L’Union européenne peut-elle devenir un acteur global ? C’est la question examinée dans le cinquième chapitre. Les deux auteurs offrent une analyse fascinante de ce sujet, se penchant sur le rôle de la Politique étrangère et de sécurité commune (pesc) et de la Politique européenne de sécurité et de défense (pesd), les forces militaires nationales de certains pays, l’armement, la technologie, les ressources financières et les mécanismes de financement, les relations transatlantiques et l’otan, la Chine, la sécurité énergétique, la sécurité interne et le terrorisme. S’il y a un défi presque insurmontable, c’est bien celui de définir une politique commune qui ne porte préjudice ni aux intérêts nationaux, ni à l’opinion publique. En ce qui concerne la politique de l’ue envers les pays avoisinants, elle fait l’objet du sixième chapitre et met l’accent sur leur démocratisation, leur stabilisation et la sécurité ; les intérêts, les valeurs et la puissance de ces États ; et l’opinion publique dans l’ue à leur égard. Les auteurs examinent rapidement aussi les relations qu’entretient l’ue avec la Russie, l’Ukraine, Belarus, la Moldavie, les pays du Caucase, les pays du Maghreb et du Mashrek, l’Iran, l’Irak et la Turquie. Une fois de plus, la discussion est détaillée et axée surtout sur le fait que le souci principal de l’ue est de pouvoir agir en vue d’assurer la sécurité des États et des populations de l’Union tout en ne surchargeant pas ses capacités face à des défis multiformes qui peuvent venir de ces voisins.

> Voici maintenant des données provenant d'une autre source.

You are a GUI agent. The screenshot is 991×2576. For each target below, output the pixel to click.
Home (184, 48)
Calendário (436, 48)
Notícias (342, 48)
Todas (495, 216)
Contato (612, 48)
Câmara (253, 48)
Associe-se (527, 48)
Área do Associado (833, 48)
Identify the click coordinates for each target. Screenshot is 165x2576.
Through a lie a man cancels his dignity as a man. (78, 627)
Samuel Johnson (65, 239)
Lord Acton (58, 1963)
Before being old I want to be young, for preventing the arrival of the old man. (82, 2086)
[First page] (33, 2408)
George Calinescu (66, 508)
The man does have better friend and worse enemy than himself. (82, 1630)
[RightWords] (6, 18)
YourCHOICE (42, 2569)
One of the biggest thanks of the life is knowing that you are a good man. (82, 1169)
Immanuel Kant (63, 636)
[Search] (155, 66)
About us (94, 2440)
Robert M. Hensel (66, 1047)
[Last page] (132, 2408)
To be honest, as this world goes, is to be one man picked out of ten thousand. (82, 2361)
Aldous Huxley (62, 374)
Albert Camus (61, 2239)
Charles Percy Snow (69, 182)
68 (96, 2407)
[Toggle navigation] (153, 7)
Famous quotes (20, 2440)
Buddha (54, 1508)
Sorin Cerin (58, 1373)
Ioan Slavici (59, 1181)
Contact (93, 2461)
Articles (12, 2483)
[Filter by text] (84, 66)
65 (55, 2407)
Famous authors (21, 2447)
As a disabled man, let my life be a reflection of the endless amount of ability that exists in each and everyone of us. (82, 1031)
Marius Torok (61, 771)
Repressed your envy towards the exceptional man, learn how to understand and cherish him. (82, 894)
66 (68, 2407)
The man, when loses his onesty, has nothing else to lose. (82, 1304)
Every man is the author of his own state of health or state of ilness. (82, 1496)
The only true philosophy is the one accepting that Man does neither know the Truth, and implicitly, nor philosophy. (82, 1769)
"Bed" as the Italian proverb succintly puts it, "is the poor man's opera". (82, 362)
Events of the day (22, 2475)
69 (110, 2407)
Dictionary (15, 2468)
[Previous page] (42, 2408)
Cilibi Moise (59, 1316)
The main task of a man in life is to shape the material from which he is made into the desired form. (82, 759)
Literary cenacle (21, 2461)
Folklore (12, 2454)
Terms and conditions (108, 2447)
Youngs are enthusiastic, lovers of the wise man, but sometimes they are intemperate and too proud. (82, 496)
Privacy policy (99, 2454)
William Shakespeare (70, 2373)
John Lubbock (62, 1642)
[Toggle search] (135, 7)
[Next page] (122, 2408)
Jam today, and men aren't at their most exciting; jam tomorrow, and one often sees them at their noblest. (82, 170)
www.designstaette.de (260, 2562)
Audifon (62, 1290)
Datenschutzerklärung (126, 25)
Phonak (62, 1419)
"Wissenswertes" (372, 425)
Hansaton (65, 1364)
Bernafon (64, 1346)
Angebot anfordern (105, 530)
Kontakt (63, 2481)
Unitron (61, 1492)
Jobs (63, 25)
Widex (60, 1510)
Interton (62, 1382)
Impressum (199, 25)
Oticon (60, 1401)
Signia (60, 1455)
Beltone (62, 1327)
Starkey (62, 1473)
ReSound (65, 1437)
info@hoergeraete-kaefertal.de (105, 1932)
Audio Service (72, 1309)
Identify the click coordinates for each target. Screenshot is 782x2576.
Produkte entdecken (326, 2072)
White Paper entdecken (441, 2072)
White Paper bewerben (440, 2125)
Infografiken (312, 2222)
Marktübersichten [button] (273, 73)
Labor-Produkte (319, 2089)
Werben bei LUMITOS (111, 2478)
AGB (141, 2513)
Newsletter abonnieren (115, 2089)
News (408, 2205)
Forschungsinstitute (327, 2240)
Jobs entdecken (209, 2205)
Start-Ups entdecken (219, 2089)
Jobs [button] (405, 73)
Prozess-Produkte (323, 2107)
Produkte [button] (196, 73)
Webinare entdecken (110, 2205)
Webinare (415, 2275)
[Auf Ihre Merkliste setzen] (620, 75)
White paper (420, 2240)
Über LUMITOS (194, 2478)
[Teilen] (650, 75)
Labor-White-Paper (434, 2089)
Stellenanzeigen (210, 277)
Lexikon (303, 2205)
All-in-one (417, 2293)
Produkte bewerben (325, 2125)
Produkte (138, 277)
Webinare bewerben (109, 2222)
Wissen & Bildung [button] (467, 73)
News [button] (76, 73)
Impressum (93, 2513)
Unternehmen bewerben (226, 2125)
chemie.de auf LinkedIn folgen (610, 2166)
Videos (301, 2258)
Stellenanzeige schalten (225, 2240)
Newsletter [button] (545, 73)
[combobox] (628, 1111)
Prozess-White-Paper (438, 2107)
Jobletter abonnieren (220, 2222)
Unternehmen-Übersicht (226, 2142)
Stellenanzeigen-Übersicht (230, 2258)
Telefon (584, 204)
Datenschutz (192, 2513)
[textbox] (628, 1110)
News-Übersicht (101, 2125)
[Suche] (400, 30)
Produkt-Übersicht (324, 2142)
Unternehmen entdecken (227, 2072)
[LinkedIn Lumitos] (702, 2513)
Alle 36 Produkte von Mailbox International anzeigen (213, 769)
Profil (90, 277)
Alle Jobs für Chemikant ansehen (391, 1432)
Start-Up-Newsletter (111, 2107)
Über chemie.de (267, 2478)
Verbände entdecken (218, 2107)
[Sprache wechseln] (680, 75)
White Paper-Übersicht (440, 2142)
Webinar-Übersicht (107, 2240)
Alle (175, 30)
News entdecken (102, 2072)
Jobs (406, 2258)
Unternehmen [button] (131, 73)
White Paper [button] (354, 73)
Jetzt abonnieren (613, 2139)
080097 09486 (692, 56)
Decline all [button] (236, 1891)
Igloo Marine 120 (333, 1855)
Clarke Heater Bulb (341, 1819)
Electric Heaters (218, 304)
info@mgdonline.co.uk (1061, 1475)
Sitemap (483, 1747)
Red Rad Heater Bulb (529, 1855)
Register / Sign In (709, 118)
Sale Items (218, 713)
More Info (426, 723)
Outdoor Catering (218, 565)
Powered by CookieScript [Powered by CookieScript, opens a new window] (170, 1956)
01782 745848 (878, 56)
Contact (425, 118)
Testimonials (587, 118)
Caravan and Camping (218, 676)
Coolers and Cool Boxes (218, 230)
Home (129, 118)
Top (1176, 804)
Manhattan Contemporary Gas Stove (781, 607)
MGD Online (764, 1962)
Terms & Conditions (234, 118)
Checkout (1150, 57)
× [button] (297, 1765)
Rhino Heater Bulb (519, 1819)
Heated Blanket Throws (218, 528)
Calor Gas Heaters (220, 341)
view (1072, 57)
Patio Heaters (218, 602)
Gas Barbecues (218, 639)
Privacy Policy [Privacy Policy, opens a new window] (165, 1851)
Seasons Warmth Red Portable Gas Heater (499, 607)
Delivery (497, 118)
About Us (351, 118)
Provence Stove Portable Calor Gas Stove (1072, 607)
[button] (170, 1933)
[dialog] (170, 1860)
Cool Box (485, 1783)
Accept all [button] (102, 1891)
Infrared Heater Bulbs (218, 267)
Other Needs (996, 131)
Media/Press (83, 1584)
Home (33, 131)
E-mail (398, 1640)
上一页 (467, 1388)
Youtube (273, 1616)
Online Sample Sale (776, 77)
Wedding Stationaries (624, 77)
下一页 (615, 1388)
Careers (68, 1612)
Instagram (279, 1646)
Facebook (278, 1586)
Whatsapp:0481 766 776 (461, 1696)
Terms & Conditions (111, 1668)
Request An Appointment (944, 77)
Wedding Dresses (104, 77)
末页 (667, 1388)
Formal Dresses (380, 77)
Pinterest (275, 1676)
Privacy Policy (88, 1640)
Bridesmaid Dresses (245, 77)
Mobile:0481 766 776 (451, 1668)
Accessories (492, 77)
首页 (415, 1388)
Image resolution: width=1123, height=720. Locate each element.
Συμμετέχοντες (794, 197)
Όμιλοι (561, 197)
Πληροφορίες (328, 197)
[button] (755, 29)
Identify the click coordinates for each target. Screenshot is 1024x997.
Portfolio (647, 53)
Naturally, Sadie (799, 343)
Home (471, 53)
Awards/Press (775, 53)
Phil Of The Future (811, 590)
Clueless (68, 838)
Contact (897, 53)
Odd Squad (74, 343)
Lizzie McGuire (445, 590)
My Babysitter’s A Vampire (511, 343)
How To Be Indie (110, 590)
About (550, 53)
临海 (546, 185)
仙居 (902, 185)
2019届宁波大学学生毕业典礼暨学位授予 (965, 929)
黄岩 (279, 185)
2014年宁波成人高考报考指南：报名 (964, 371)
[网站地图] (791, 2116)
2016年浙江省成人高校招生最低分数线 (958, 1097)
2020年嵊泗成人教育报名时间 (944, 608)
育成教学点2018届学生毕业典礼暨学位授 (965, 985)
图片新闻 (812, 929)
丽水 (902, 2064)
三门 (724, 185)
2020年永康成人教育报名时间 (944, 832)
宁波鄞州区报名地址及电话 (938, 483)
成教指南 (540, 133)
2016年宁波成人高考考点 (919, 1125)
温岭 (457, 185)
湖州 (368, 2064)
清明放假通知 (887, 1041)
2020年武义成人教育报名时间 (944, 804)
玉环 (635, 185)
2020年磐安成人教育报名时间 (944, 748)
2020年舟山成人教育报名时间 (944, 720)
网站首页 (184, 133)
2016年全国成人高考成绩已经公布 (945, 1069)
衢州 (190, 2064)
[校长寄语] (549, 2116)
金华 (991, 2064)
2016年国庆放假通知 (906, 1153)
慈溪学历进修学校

Le dernier chapitre porte sur l’avenir de l’Europe. Les deux auteurs proposent une série de scénarios et de modèles possibles, certains rassurants, d’autres plutôt désespérants. Ils reconnaissent toutefois que son évolution est incertaine, soulignant en même temps que l’Union est à la croisée des chemins : « L’ue deviendra une super puissance globale et accroîtra la prospérité et la sécurité ou elle se dirigera vers un dysfonctionnement graduel qui aura des conséquences négatives pour ses membres et le reste du monde. » Conclusion plutôt prudente qui, en même temps, permet de continuer à réfléchir sur son évolution politique dont une fédération reste toujours une possibilité. L’ouvrage de Wood et Quaisser donne l’occasion au lecteur d’aller au-delà de telles réflexions théoriques sans pour autant rejeter toute discussion sur un aboutissement éventuel. Peut-être le modèle européen sera-t-il comparable à la fédération canadienne : un système politique dont la définition est encore incertaine, qui est constamment en évolution.
Voici donc un excellent ouvrage qui contribue fort bien à la discussion sur cette expérience inédite et toujours incomplète qu’est l’ue. Les deux auteurs font preuve d’un grand effort de recherche et offrent une bibliographie très utile. Cet ouvrage mérite sa place dans toute bibliographie de cours sur l’Union européenne.